The government wants to create a new body headed by a figure called the Défenseur des Droits (Rights Defender) which will swallow up four current groups. These are:
- The offices of the Médiateur de la République, who intervenes in disputes between the public and state
- The Défenseur des Enfants (Children’s Defender) whose service looks into complaints of abuse of children’s rights
- Anti-discrimination body La Halde
- The CNDS which deals with complaints about the police
Opponents fear the different tasks will be watered down and that the new Defender may also be less independent.
Justice Minister Michèle Alliot-Marie has claimed the Rights Defender will give “unprecedented scope to protection of rights and freedoms, bringing the institutions together to be stronger.”
The Defender is to be put in place by next year but their exact role is being hammered out in parliament.
La Halde president Jeannette Bougrab and the Défenseur des Enfants, Dominique Versini, have spoken out against the plans.
Ms Bougrab said in Le Monde that La Halde was a body that “worked” and “I will fight like a tiger to defend it.”
Ms Versini said the Défenseur des Enfants was being silenced because it had criticised the government’s actions over children in prison or asylum centres, she claimed on radio station France Info.
In last minute changes the Senate has agreed there can still be a Children’s Defender as an assistant to the Rights Defender but Mrs Versini says the role will lack autonomy.
The president of leading anti-racism group SOS Racisme, Guillaume Ayné, spoke of “diluting” the bodies’ powers into a “vague” new one.
The public had just got used to the idea they could appeal to La Halde and it was just starting to be effective, he said.
“It takes time for bodies to be a familiar part of the scenery, so there will be a loss of visibility for the fight against discrimination.”
He added: “The Halde is effective over matters like illegal discrimination in civil service jobs or immigration policies.
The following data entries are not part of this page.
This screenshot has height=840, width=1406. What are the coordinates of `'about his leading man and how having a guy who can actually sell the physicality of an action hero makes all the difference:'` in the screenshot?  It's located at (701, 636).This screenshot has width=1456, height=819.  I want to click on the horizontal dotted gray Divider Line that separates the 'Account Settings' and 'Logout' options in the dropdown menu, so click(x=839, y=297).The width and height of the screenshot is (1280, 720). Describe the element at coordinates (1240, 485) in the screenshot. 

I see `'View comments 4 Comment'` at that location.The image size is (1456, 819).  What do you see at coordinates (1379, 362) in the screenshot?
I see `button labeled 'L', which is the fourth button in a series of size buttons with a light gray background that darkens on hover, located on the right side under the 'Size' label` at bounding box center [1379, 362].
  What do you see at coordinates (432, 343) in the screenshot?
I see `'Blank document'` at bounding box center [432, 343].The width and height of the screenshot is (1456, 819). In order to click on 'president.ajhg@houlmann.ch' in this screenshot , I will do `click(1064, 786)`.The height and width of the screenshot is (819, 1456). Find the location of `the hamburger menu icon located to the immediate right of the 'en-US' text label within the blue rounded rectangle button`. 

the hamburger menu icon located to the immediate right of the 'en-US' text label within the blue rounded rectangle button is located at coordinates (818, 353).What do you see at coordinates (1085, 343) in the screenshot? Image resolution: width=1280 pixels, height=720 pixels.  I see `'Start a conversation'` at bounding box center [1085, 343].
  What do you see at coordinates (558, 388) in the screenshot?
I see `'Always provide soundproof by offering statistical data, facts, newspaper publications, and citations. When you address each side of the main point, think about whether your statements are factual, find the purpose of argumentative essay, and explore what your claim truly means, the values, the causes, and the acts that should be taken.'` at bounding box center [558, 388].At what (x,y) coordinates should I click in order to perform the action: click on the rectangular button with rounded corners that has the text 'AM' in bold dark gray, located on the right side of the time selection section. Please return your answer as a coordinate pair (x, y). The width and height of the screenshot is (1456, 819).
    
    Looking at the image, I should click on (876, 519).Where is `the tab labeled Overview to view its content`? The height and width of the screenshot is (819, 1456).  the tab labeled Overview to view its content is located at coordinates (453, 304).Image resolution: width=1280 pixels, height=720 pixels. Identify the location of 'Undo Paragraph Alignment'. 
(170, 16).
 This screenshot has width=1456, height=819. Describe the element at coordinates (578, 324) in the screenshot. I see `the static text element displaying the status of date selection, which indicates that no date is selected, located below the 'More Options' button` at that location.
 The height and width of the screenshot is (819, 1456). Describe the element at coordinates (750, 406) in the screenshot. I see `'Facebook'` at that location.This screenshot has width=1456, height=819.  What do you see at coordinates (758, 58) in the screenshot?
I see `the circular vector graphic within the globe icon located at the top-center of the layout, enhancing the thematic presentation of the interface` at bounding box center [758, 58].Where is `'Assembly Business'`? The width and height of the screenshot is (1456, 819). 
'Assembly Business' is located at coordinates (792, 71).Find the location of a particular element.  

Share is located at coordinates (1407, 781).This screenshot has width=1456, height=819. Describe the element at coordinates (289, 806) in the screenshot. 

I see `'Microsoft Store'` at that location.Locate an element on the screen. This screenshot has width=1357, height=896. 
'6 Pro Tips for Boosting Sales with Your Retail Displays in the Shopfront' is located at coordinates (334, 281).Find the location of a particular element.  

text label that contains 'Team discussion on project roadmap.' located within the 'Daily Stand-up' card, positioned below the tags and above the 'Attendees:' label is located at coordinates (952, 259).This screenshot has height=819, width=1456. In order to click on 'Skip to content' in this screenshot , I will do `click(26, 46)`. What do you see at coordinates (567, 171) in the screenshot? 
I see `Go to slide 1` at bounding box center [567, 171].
It has upset the powers-that-be and instead of addressing them they want to weaken it.”
He added the CNDC was a “small but very effective body which has spoken out in many cases where the police have messed up and not acted in a Republican way.”
Unicef France has said they would prefer to keep a separate body for children’s rights.
Its president, Jacques Hintzy, said: “The Children’s Defender is well-known to everyone who wants to appeal to them, including children, and also has a wider role promoting children’s rights.
“They report annually to the President about areas where they are not being properly taken into account.
“It remains to be seen if they will still have the same visibility under these plans.”